Broken glass crunched under her boots as Joss stepped over one of the framed diplomas that had fallen off her home office’s wall. Grabbing her work go-bag, she brought it out to the kitchen, setting it on the coffee-splattered newspaper she wouldn’t get to finish reading.

Powering on the satellite phone, she rifled through the bag’s contents—full-body hazmat suit, masks, gloves, rubber boots—until she found the bottle of pills. Shaking one into her hand, she knocked back the radioprotective potassium iodide with some of the still-warm coffee she wouldn’t get to finish drinking.

“C’mon…” Joss whispered impatiently as the sat phone booted up. Taking a deep breath, she stared out the kitchen window at the smoke rising in the distance while she waited.

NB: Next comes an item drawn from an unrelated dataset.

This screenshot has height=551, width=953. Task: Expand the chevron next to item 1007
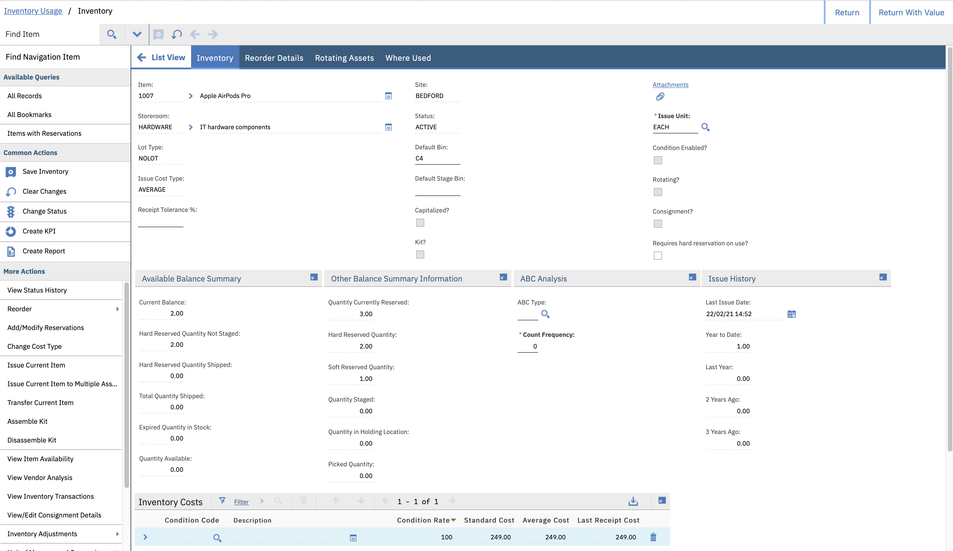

Behind her in the living room, last night’s empty Chinese takeout container sat on the unopened moving box she used as an end table. She’d been back for nine months, but so far, her office was the only room in the house that showed it. After throwing a coat on over her worn brown sweater and faded blue jeans, she grabbed her keys from a hook on the wall with a glance down at the set of Thomas the Train picture books covered in Thomas the Train wrapping paper that sat on the counter. It seemed like another lifetime when she’d planned her day to include a post-office run to drop off her nephew’s birthday gift, which, she realized now, probably wouldn’t get there in time.

The phone in her hand beeped and the screen lit up. Joss looked down as an alert box popped up, confirming that what she’d assumed had happened had actually happened.

INCIDENT AT CLOVER HILL NPP

REPORT IMMEDIATELY

POSSIBLE LEVEL 7

Joss tossed the go-bag over a shoulder and hurried out to her car without glancing in a mirror to see if she still had sleep in her green eyes or if her shoulder-length brown hair needed to be brushed. There was no time, and none of it mattered anyway.

When you work in nuclear power, you never fully forget what it is you do. How dangerous it is, how horrific the potential could be. You always, always respect the potential.

But you learn to let go of the fear.

Workdays become routine and uneventful in a strictly regulated industry full of regimented protocols enacted with airtight precision by highly trained professionals. Accidents don’t happen because accidents can’t happen. So when the unthinkable does occur, when something does go wrong, the fear returns, swift and unrelenting—as Joss assumed everyone inside the plant was just finding out.

But her hand was steady, her heart rate low. Because Joss had always known a day like this was not a matter of if but when .

And she knew that when it came, when the rest of the world discovered what she already knew, while they were tearing themselves apart in fear of the horrifying possibilities—she would be steady.

For her, controlling the fear was easy.

Because it never left. Joss was always scared.